Sunday, September 4, 2022

Counted Costs

Luke 14:25-33; Philemon 1-21

Which of you, intending to renovate your kitchen, or attend to a couple decades of deferred capital improvements at your church, does not first sit down and estimate the cost, to see whether you have enough resources to complete it?

 

So how many of us sat down, before being baptized, to estimate the cost of following Jesus in our lives, and tally up the resources we can commit, making sure they are enough and we won’t fail mid-project?

 

Many of us never really had that option if we were baptized as small children, with others making the decisions for us.

Even those baptized at a more mature age often find that it’s just not possible to see the potential costs of following Jesus, especially in a context like our current one, where Christian life is assumed to be part of the dominant culture.

 

For many of us, then, following Jesus is much more like the small, ordinary renovation project that uncovers a foundation that has to be completely re-built in order to go forward: a cost that comes to us to be estimated and paid after we’ve committed to the project. 

 

I think something like that happened for both Philemon and Onesimus, the object and subject of the unique little letter of Paul’s that we read this morning.

 

Paul writes to urge Philemon to welcome Onesimus back as a brother, as equal family, although when Onesimus left Philemon’s house, he was Philemon’s slave.  There’s something more between them, too. Onesimus has done something that caused “damages” to Philemon. 

 

He might have stolen something; might have escaped from enslavement; might have made an expensive error in his work. Or something else. We don’t know what it was.

But this relationship is tense, broken.  There’s law and custom – an expectation so deeply rooted it behaves as fact – that demand Onesimus should be punished, as a slave, not freed and celebrated.

 

And yet Paul says that, for the sake of love, he expects Philemon to receive Onesimus as beloved family: owing nothing, welcome to anything, a fellow worker for the gospel.

Because that’s what Onesimus is now. He’s been assisting Paul during Paul’s imprisonment, and has himself become a Christian, committing himself to the radical good news of resurrection, and to the way that requires us to live out of generous love here and now. 

And, as Paul has written more than once, there can be no distinction between Christians. 

All are siblings.

 

Philemon made his commitment to following Jesus, to the radical love of all God’s children, some time before Onesimus left, without any expectation of change in his household. And now he’s being asked to actively choose the economic loss of freeing a slave, the status loss of welcoming a slave into his home as a sibling. 

To sacrifice his existing sense of family and rebuild it. To sacrifice his sense of self, even, letting go of everything he might be owed, financially, morally, spiritually, experientially. 

It’s an ask that could completely up-end his life.

 

Just like Jesus tells the crowd following him in our gospel story today.  “Carry the cross; radically re-think family; give up all your possessions, or you can’t be my disciple.”

 

Onesimus was far from Philemon, temporarily free, when he made the decision to follow Jesus. Now he’s accepting the cost of returning as a slave, not knowing whether or how he’ll be punished for whatever wrong he has committed, if that’s what happens. He’s giving up whatever he possesses to join or re-join this particular community of the followers of Jesus.

WHAT THIS EXERCISE ASKS:
**a)** Reproduce the part of the sermon that starts with "To sacrifice his existing" and goes on through "up-end his life.".
**b)** List each thing the sermon says Onesimus might have done to cause "damages" to Philemon.

MATERIAL SUPPLIED:
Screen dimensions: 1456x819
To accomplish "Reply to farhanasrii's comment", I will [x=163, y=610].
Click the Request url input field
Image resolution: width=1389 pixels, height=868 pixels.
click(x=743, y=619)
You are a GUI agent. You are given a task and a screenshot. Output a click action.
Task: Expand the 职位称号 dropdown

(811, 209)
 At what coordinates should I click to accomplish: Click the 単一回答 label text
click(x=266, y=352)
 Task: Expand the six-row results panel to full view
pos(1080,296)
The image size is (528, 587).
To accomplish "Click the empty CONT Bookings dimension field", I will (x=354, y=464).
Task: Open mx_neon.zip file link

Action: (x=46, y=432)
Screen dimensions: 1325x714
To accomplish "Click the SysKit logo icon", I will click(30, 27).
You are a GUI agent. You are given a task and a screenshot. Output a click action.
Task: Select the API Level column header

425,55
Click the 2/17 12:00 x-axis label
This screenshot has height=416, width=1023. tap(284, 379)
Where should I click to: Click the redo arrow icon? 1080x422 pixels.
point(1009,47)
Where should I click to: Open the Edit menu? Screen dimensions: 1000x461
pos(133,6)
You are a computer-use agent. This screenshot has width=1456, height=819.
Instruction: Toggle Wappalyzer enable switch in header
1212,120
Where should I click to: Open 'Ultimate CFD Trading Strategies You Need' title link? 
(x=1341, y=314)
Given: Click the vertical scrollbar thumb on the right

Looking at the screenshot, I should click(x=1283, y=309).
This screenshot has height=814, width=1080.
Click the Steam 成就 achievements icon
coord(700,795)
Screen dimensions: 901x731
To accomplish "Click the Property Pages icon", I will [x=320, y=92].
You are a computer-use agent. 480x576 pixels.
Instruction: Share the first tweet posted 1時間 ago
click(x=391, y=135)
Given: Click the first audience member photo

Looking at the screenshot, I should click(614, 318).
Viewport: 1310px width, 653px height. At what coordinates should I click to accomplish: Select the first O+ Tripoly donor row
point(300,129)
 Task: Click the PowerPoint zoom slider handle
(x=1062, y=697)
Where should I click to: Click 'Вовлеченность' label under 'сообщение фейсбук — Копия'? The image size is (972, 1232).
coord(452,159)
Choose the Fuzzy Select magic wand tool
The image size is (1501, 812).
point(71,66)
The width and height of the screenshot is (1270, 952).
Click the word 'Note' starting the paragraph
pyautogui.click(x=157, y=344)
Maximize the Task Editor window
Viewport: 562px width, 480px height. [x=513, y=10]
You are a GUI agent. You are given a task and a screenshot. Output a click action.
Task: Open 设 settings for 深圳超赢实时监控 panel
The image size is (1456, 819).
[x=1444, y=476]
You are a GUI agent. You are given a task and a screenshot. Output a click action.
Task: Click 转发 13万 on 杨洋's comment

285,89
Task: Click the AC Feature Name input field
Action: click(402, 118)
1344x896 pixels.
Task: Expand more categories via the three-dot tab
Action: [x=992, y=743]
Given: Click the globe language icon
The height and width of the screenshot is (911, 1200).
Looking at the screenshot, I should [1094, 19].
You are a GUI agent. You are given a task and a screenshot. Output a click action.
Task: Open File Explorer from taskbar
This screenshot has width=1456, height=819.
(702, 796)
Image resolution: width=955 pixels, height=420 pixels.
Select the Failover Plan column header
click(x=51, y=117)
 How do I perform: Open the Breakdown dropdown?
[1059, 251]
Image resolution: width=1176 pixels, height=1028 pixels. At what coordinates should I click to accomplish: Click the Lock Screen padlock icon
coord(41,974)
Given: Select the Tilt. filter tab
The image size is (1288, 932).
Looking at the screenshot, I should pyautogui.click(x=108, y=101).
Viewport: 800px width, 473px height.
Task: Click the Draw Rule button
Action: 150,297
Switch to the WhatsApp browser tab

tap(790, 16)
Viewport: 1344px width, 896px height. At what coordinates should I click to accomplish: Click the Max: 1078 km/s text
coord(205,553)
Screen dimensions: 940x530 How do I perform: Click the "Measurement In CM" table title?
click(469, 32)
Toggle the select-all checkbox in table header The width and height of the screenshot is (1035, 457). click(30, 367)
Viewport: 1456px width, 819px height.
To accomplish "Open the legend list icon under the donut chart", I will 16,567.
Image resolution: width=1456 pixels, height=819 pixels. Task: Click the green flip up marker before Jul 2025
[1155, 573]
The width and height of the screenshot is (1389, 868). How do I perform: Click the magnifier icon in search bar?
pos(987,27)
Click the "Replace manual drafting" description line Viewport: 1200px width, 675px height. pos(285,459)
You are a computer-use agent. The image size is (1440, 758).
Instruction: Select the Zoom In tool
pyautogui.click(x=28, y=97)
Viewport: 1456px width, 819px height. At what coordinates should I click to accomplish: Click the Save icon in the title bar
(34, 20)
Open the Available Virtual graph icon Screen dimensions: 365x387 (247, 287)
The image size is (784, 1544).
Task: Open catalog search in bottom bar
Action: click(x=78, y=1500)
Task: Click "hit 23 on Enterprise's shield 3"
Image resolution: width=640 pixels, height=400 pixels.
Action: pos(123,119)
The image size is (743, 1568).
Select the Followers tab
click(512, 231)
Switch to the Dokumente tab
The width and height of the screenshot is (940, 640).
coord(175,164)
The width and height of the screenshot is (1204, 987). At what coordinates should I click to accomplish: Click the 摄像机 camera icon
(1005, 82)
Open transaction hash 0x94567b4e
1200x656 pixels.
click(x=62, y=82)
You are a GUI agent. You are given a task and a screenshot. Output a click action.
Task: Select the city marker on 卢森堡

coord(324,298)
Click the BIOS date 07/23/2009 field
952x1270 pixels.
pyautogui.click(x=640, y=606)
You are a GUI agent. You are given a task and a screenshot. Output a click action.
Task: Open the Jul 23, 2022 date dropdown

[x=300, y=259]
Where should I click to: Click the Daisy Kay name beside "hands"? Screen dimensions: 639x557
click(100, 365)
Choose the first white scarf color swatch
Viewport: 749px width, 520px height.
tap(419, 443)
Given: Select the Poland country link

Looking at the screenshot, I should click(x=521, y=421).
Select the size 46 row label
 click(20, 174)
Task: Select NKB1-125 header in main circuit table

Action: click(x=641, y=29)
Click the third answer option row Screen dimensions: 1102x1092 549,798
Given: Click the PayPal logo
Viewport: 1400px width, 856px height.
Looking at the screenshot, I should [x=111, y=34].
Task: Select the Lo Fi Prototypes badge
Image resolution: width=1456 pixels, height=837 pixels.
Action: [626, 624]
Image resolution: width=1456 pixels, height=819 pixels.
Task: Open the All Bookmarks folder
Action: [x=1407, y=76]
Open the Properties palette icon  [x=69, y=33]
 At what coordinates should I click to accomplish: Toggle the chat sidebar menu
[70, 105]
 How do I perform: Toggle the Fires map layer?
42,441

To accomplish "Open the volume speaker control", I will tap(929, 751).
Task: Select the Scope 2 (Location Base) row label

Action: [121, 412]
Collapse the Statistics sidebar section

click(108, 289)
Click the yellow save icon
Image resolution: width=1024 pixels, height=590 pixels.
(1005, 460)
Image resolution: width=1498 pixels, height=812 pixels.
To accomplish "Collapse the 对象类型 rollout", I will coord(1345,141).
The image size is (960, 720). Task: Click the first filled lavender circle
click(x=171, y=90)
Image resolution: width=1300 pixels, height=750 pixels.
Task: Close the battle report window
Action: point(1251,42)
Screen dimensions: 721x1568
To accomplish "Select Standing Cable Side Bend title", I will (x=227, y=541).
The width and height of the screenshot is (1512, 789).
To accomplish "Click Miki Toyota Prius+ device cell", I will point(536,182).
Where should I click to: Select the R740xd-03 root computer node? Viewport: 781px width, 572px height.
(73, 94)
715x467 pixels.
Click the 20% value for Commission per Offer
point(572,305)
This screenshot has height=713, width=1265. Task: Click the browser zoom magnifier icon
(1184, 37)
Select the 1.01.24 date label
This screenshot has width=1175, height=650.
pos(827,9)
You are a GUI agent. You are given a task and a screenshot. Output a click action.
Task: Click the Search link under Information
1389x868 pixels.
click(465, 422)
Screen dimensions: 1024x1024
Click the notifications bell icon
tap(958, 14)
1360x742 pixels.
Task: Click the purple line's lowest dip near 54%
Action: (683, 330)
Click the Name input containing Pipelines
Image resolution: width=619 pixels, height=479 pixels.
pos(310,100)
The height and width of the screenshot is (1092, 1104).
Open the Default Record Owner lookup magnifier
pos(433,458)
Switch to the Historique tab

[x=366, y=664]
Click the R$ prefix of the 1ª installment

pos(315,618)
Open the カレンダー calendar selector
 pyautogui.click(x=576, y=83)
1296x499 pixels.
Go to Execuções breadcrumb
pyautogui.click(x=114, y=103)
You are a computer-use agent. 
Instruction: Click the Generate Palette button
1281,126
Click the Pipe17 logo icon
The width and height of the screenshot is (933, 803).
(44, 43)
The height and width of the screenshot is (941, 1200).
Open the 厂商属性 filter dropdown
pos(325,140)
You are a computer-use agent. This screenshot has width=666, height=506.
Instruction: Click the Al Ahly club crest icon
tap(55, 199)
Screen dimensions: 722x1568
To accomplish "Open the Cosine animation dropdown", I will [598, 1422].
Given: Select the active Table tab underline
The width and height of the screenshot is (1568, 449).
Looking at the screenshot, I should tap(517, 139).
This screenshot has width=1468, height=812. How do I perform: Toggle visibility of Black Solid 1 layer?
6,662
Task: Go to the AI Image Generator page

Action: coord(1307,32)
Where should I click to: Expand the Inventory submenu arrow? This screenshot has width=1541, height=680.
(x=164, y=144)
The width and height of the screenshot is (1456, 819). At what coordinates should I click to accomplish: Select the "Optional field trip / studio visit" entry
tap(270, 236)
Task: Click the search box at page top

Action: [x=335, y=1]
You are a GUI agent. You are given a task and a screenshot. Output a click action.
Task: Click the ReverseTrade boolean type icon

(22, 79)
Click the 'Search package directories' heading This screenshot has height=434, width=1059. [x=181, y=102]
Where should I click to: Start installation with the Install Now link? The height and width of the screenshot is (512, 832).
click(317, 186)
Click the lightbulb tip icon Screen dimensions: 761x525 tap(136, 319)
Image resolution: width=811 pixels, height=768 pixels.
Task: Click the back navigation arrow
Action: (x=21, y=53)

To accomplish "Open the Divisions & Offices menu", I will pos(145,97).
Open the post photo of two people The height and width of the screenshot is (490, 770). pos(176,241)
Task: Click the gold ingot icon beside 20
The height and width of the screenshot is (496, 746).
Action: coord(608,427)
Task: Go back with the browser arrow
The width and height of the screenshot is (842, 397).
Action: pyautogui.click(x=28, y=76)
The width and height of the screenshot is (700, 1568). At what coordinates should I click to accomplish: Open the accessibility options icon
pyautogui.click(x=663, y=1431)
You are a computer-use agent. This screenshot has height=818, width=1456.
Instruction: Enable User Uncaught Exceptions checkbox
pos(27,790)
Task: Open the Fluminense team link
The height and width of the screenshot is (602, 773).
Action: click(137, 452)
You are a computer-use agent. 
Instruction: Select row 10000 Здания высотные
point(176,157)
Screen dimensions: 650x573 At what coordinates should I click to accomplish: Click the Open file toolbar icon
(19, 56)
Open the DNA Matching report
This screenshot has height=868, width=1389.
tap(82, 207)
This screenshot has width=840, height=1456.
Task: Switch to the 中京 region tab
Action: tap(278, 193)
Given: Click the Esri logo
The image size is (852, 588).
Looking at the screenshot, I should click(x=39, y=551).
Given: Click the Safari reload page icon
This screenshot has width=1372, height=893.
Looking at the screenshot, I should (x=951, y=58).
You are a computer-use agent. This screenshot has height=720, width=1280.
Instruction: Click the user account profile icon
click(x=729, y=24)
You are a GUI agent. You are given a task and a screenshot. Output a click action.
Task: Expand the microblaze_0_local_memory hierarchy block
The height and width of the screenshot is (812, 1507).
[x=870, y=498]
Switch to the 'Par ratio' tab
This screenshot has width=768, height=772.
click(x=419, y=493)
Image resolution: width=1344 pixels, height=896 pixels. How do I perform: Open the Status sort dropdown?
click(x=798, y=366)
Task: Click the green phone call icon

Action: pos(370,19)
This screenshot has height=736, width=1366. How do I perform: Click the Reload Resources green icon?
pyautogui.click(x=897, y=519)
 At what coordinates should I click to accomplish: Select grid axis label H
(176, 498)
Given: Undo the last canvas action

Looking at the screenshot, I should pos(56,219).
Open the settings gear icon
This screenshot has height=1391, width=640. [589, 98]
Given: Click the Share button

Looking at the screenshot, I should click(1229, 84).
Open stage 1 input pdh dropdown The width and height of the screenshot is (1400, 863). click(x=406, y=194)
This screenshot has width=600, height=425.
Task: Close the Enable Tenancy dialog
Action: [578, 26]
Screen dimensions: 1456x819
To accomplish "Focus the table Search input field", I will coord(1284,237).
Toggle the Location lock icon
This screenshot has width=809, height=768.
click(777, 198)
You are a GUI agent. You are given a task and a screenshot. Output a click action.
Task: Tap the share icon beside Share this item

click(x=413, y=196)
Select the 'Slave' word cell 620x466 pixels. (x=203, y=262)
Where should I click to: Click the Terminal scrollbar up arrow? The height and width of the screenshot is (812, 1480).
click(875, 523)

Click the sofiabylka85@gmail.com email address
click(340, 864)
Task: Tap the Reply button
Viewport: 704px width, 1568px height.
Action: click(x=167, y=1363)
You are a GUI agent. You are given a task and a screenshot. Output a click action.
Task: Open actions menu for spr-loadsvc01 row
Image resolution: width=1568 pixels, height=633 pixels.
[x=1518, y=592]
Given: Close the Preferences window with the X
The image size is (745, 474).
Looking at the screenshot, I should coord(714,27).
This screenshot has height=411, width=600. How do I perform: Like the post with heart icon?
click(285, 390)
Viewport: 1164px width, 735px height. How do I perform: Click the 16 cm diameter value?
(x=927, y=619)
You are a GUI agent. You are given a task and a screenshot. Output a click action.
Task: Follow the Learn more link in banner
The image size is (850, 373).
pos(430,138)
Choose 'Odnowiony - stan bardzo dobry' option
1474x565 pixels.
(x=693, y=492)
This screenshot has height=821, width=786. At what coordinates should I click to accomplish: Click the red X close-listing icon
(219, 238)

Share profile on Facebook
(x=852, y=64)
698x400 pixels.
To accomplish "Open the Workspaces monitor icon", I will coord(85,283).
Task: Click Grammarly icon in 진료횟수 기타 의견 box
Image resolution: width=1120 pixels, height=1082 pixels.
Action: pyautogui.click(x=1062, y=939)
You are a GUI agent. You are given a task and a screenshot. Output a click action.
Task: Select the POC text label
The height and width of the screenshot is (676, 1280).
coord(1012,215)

SOLUTION LIST:
**a)**
To sacrifice his existing sense of family and rebuild it. To sacrifice his sense of self, even, letting go of everything he might be owed, financially, morally, spiritually, experientially. 

It’s an ask that could completely up-end his life.

**b)**
- He might have stolen something.
- He might have escaped from enslavement.
- He might have made an expensive error in his work.